Overseas Probate: The Process
The probate process can be a difficult and stressful one. There are a number of reasons why an estate may have to 'go to probate', the most common one being that an individual failed to make a will; that is, they died intestate. However, the complexities of the problem are further exacerbated when the individual in question lived overseas.
ExpatsThe number of Britons choosing to move abroad has increased rapidly in recent years. While it has tailed off over the past few months, as a result of the rapidly weakening pound, there are still huge expat communities around the world, particularly in Europe. These individuals frequently retain some assets in the UK, either because they intend to return at some point or for the benefit of children or other dependants. As such, it is becoming more common for situations to arise in which an individual dies, living outside the UK but with assets here.
The process of dealing with probate in these cases can be very lengthy; this writer had personal experience of this recently, with one case taking 18 months to resolve. Essentially, you will require a Grant of Probate or Letters of Administration in order to settle the probate. This will be in addition to any such documents granted in the individual's country of residence, and is likely to occur after probate has been settled there. The major delaying factor could be receiving the relevant documents from that country, in the event that their will and similar items are not in the UK.

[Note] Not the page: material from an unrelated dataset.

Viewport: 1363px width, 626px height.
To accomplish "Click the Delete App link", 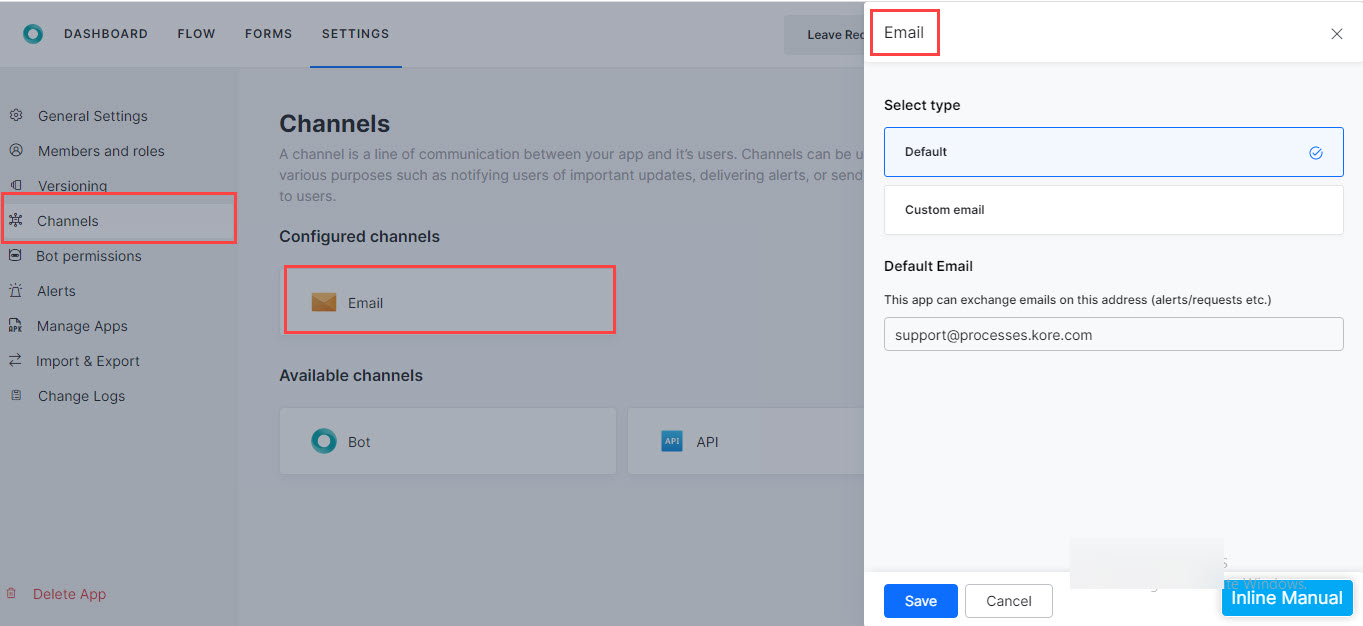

ExceptionsThere are some circumstances in which a Grant or Letters will not be needed. Essentially, these are when the value of the estate is less than £5,000 (in which case banks will almost always release assets on production of a death certificate), or when the assets are jointly held (in which case they will pass automatically to the other owner, if they are still living). However, if the estate includes shares in a UK listed company, a Grant or Letters will definitely be required.
In order to acquire a Grant of Probate or Letters of Administration, you will require a number of documents. Primarily, you will need to determine the individual's country of domicile. Further information on this is available in articles elsewhere on this site. This is important for tax purposes. You will also require the will. If there is no will, you will be required to provide documentary evidence regarding the rights of succession in the home country.

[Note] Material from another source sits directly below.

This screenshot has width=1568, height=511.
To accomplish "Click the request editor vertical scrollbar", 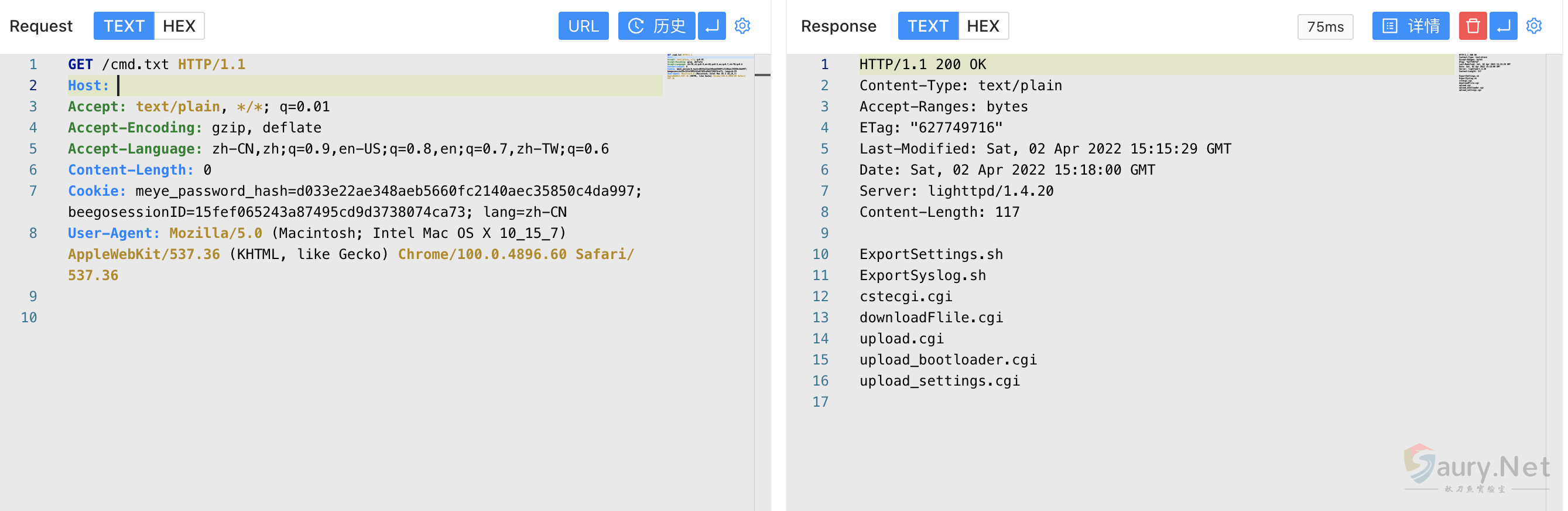I will coord(762,244).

It is also worth remembering that UK courts will generally automatically grant powers of administration to an administrator appointed in the deceased individual's country of domicile. If this is a Commonwealth country the process is simplified significantly. Finally, you should remember that most countries are covered by the 'double tax treaty', which prevents assets being taxed twice. You should therefore find out whether or not the assets have already been subject to death duties in the country of domicile, before they are subject to IHT here.
In all cases the advice of a solicitor should be sought, in order to ensure that the process is as smooth as possible.